Activity: Please retype the listing below exactly, from its opening line through the line where "Collapse the panel with double-arrow icon" appears.
Content starts
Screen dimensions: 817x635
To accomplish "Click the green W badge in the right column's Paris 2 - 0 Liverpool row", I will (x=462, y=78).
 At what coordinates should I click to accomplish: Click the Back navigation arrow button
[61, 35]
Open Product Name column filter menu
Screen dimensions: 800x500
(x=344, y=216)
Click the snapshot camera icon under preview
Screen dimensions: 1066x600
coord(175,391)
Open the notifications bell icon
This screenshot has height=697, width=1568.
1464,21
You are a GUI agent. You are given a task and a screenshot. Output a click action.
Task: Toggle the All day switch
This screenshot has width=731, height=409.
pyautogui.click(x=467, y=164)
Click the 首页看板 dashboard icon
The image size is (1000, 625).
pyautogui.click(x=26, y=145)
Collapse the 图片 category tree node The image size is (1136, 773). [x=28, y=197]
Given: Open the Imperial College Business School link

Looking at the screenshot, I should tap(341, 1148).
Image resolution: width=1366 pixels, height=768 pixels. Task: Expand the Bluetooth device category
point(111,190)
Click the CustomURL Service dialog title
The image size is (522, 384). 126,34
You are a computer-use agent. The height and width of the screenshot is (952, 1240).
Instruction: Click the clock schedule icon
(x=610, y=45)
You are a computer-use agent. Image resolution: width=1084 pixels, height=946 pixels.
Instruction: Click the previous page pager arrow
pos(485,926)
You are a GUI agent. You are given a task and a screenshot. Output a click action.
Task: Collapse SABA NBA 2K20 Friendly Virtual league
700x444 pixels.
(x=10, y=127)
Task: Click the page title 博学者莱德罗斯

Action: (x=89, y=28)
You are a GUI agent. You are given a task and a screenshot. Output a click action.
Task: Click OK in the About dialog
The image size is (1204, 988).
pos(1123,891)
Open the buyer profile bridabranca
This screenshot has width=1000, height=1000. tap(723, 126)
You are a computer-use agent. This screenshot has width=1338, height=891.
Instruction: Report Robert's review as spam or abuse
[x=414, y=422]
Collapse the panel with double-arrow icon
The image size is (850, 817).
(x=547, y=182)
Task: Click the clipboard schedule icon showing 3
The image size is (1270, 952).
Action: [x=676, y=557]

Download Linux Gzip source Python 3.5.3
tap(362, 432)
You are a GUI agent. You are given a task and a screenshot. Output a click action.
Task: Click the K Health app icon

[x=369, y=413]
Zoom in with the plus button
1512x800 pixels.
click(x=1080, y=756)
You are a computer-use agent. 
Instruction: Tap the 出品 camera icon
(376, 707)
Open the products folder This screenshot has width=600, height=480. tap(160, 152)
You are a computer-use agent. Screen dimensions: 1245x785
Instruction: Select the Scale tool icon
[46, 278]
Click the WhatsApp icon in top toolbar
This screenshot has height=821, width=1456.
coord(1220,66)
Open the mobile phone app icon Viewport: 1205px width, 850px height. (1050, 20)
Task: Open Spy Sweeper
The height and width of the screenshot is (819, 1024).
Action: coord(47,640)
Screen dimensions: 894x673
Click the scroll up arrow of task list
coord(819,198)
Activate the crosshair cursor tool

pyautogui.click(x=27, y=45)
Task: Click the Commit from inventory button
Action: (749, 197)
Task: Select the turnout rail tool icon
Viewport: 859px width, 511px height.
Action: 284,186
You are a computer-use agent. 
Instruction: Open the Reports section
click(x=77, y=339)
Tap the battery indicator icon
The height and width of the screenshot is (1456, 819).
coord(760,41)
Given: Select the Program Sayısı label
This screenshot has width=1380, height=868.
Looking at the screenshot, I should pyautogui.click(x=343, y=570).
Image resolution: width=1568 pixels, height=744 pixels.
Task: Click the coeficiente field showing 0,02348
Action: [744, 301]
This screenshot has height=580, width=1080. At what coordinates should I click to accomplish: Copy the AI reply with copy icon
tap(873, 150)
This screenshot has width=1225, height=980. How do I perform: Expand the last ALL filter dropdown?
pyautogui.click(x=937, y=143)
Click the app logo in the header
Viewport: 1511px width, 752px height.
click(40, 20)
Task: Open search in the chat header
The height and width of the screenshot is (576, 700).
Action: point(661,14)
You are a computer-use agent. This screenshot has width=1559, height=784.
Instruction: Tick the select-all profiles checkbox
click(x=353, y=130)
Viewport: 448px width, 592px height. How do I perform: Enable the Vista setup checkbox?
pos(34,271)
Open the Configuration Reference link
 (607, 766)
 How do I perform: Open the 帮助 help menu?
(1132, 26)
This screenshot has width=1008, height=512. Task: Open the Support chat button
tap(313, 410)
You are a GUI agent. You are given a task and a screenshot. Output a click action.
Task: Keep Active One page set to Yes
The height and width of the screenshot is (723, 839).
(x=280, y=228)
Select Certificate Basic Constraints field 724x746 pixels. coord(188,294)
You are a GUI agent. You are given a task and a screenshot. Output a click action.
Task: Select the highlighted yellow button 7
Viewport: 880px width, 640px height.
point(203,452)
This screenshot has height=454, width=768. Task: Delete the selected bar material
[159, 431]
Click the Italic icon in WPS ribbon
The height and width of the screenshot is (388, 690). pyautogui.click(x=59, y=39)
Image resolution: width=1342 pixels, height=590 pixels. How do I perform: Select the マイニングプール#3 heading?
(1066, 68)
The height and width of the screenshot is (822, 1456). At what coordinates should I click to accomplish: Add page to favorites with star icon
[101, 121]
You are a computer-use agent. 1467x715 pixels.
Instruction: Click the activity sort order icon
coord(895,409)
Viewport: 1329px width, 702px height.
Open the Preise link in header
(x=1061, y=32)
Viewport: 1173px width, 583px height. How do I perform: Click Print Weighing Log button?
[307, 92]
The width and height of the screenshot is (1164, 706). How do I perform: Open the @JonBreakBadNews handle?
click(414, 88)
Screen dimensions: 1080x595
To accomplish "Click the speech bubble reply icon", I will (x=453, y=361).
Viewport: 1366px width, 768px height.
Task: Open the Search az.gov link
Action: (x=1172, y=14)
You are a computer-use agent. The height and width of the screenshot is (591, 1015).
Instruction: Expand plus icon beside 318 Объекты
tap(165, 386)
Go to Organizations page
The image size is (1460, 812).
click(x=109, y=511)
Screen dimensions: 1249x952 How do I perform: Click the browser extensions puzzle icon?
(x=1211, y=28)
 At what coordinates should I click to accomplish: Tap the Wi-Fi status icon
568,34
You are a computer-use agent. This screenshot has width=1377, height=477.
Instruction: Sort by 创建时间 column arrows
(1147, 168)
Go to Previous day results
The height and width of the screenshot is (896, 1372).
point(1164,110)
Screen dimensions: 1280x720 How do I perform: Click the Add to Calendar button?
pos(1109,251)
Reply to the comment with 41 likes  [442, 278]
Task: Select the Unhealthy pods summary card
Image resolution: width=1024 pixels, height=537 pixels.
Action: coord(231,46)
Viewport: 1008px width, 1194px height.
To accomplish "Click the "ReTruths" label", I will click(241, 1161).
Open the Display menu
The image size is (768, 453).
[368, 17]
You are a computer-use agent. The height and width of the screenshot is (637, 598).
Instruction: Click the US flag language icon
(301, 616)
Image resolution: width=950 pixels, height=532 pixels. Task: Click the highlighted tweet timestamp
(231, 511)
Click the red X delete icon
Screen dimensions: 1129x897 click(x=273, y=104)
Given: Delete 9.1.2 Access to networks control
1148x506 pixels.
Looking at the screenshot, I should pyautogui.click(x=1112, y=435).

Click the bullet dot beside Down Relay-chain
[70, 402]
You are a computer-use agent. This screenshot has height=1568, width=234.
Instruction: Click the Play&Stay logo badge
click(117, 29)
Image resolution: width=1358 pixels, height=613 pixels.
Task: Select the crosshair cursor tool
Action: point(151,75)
Content ends
Final answer:
Screen dimensions: 817x635
To accomplish "Click the green W badge in the right column's Paris 2 - 0 Liverpool row", I will (x=462, y=78).
 At what coordinates should I click to accomplish: Click the Back navigation arrow button
[61, 35]
Open Product Name column filter menu
Screen dimensions: 800x500
(x=344, y=216)
Click the snapshot camera icon under preview
Screen dimensions: 1066x600
coord(175,391)
Open the notifications bell icon
This screenshot has height=697, width=1568.
1464,21
You are a GUI agent. You are given a task and a screenshot. Output a click action.
Task: Toggle the All day switch
This screenshot has width=731, height=409.
pyautogui.click(x=467, y=164)
Click the 首页看板 dashboard icon
The image size is (1000, 625).
pyautogui.click(x=26, y=145)
Collapse the 图片 category tree node The image size is (1136, 773). [x=28, y=197]
Given: Open the Imperial College Business School link

Looking at the screenshot, I should tap(341, 1148).
Image resolution: width=1366 pixels, height=768 pixels. Task: Expand the Bluetooth device category
point(111,190)
Click the CustomURL Service dialog title
The image size is (522, 384). 126,34
You are a computer-use agent. The height and width of the screenshot is (952, 1240).
Instruction: Click the clock schedule icon
(x=610, y=45)
You are a computer-use agent. Image resolution: width=1084 pixels, height=946 pixels.
Instruction: Click the previous page pager arrow
pos(485,926)
You are a GUI agent. You are given a task and a screenshot. Output a click action.
Task: Collapse SABA NBA 2K20 Friendly Virtual league
700x444 pixels.
(x=10, y=127)
Task: Click the page title 博学者莱德罗斯

Action: (x=89, y=28)
You are a GUI agent. You are given a task and a screenshot. Output a click action.
Task: Click OK in the About dialog
The image size is (1204, 988).
pos(1123,891)
Open the buyer profile bridabranca
This screenshot has width=1000, height=1000. tap(723, 126)
You are a computer-use agent. This screenshot has width=1338, height=891.
Instruction: Report Robert's review as spam or abuse
[x=414, y=422]
Collapse the panel with double-arrow icon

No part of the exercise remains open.